**TÂCHES À RÉALISER**
A. Énumérez les éléments que l'on peut entendre dans le son de la seconde intervention du pirate, d'après le texte sur le piratage de Max Headroom.
B. Recopiez fidèlement le passage du texte sur le piratage de Max Headroom qui va de « 22 novembre 1987. » jusqu'à « les prochaines minutes. » inclus.

**TEXTE RETENU**
▼

22 novembre 1987. Les programmes divertissants du soir à Chicago sont diffusés pour des millions de téléspectateurs. Dans l’un de ces programmes, Dan Roan, un journaliste sportif local parle sur Channel 9 du match de football américain entre les Chicago Bears et les Detroit Lions. Rien ne semble annoncer ce qui va se passer dans les prochaines minutes.

Pourtant, le signal vacille et les écrans ne diffusent plus la moindre image. Alors que les techniciens de la chaîne tentent de rétablir la fréquence, les télévisions reçoivent des images très étranges : celles d’un homme portant un masque en latex et des lunettes de soleil, semblant s’amuser devant sa caméra. Derrière lui, des motifs hypnotiques. L’étranger sourit. Cela peut paraître drôle… ou très effrayant. L’apparence de l’étranger n’est pas anodine. Elle rappelle celle du journaliste Max Headroom, personnage de fiction de la série éponyme. Lorsque le signal revient, Dan Roan semble complètement abasourdi :

« Si vous vous demandez ce qu’il vient de se passer… Eh bien moi aussi ! »

Max Headroom en direct !

Pour rappel, Max Headroom raconte l’histoire d’un journaliste de télévision évoluant dans une dystopie et qui se découvre un double digital. La série fut diffusée pour la première fois le 31 mars 1987. Faute d’une audience suffisante, la chaîne ABC la déprogramme très vite.

Quelques heures après l’entretien avec Dan Roan, tout semblait être rentré dans l’ordre. La chaîne diffuse alors Doctor Who, avec l’épisode intitulé The Horror of Fang Rock. Alors que le programme se déroule normalement, un son résonne soudainement et des lignes de balayage indiquent le début d’un enregistrement. Le pirate est de retour ! Si sa première intervention n’avait duré que quelques instants, celle-ci durera plus d’une minute. La scène qui suit peut paraître très dérangeante…

Cette seconde intervention restera célèbre. Le son est distordu, complètement inaudible. Cependant, on peut entendre certains éléments : le slogan de New Coke, le libéralisme et la chanson de Clutch Cargo. Les dernières images révèlent un complice (une jeune femme ?) frappant les fesses de Max Headroom avec une tapette à mouche, ce dernier hurlant : « Ils viennent me chercher ! ».

Suite à cette scène, il disparait totalement ! Personne ne comprend ce qui vient de se passer. Les spectateurs sont abasourdis par cette violente interruption de leur programme, mais aussi par les gestes particuliers du pirate. Les journaux, quant à eux, tenaient le phénomène du moment pour gagner de l’audience. Était-ce un message de terrorisme, un acte de résistance absurde ou tout simplement une grosse blague ?

▲

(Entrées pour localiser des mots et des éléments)

▼

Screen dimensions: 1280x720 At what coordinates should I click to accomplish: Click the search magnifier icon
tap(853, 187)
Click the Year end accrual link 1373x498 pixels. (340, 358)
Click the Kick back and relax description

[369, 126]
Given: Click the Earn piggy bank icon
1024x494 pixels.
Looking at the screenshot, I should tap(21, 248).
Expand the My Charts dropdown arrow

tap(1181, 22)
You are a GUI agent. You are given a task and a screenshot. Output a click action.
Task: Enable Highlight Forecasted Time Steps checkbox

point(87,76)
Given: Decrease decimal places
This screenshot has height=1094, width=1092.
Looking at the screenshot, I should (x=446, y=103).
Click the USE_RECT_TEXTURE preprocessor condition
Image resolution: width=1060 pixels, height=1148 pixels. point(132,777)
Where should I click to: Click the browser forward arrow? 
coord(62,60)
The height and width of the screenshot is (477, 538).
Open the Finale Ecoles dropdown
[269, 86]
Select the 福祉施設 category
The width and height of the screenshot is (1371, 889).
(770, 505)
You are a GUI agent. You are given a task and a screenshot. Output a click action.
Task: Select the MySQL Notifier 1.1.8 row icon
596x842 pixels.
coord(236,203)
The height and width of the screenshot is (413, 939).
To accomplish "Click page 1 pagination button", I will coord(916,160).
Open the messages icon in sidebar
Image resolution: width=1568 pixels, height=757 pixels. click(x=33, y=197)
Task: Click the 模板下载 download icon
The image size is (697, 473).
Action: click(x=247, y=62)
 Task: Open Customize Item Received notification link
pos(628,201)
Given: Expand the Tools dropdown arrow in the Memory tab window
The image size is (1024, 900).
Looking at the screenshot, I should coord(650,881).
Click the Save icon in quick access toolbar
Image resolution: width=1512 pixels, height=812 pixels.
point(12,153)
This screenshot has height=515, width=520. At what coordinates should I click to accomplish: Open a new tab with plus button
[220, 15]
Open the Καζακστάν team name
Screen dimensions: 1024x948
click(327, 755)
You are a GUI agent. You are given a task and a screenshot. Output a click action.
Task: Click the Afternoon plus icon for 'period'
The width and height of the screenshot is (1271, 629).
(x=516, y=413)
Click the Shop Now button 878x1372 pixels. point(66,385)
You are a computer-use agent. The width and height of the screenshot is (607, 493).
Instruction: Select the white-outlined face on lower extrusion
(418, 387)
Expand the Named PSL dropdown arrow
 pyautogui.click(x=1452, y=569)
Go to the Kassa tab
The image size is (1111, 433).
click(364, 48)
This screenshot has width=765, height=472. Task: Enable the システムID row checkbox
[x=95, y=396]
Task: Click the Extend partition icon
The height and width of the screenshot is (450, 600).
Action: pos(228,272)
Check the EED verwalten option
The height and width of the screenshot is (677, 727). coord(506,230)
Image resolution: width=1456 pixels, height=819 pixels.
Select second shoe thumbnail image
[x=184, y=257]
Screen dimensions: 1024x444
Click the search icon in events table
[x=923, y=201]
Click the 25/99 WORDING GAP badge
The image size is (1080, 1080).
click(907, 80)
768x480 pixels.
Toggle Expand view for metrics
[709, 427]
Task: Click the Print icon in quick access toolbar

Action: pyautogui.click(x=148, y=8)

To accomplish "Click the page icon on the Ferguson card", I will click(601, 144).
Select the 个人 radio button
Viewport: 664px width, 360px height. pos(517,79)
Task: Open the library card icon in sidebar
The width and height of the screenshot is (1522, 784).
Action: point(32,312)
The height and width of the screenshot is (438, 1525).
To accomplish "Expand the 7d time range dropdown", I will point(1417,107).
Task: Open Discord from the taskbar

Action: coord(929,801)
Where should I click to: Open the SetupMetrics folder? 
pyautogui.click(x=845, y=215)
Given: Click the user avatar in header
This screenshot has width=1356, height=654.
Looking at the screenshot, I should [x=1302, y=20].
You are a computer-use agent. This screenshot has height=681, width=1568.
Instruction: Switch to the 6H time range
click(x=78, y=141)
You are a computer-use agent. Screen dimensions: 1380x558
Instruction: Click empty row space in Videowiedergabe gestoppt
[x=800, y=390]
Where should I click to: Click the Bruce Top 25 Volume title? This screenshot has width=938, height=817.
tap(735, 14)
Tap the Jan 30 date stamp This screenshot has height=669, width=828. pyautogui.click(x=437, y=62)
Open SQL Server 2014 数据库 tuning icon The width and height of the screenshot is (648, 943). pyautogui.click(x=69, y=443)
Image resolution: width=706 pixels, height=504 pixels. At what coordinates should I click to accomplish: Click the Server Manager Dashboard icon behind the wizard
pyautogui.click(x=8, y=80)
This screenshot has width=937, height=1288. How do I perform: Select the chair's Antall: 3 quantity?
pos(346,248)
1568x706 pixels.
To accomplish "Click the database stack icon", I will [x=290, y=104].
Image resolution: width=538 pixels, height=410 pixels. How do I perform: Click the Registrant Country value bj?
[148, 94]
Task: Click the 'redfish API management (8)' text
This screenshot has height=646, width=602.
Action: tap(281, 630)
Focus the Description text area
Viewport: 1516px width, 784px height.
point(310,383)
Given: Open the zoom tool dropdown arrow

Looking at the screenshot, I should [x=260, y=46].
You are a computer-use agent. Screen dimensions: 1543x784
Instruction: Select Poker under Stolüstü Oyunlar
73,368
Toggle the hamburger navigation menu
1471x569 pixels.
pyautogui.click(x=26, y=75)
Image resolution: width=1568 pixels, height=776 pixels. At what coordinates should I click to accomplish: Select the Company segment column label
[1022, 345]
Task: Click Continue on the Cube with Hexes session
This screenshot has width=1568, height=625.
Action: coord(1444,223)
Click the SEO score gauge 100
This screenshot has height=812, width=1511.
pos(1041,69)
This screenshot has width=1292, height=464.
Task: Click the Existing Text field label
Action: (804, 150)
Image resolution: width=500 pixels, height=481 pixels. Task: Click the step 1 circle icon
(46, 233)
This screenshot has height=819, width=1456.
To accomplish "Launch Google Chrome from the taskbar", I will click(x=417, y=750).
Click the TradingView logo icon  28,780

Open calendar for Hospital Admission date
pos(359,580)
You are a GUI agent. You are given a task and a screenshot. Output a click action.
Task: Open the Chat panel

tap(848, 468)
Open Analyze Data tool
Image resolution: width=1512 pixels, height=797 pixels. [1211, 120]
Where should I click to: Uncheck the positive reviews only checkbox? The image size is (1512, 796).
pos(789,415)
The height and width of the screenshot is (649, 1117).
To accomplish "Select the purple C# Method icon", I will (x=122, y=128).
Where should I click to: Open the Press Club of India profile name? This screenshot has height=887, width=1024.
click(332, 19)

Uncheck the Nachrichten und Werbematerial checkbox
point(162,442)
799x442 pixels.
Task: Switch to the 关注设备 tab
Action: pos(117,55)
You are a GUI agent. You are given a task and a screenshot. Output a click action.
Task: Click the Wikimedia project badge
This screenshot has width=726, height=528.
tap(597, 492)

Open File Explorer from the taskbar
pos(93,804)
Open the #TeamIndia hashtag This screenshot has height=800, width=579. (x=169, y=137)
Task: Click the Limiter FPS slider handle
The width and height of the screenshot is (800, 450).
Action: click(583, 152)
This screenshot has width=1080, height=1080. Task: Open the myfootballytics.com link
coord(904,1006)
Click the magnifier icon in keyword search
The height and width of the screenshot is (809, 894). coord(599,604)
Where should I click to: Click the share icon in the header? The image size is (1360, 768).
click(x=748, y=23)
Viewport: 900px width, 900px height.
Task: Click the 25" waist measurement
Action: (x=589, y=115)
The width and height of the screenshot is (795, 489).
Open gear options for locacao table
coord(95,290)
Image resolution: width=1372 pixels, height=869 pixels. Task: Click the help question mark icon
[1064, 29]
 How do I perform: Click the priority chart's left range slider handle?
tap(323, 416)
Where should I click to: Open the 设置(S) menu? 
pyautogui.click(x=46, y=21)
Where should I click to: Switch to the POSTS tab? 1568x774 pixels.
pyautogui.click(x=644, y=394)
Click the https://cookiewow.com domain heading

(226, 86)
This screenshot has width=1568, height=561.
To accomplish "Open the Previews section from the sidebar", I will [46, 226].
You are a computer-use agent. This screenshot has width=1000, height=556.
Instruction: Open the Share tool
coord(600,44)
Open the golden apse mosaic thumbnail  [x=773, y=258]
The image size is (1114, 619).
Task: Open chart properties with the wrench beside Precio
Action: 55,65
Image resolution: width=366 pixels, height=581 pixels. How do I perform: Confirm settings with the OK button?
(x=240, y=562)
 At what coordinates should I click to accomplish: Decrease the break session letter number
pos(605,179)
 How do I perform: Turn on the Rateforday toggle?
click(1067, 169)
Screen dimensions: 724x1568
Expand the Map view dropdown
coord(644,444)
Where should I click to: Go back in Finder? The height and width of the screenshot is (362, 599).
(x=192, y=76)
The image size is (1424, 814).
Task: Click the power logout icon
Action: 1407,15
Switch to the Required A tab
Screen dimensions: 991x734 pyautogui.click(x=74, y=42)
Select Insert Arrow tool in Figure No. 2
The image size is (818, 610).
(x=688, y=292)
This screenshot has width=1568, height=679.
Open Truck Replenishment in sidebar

▲

**LES RÉSULTATS**
A.
- le slogan de New Coke
- le libéralisme
- la chanson de Clutch Cargo

B.
22 novembre 1987. Les programmes divertissants du soir à Chicago sont diffusés pour des millions de téléspectateurs. Dans l’un de ces programmes, Dan Roan, un journaliste sportif local parle sur Channel 9 du match de football américain entre les Chicago Bears et les Detroit Lions. Rien ne semble annoncer ce qui va se passer dans les prochaines minutes.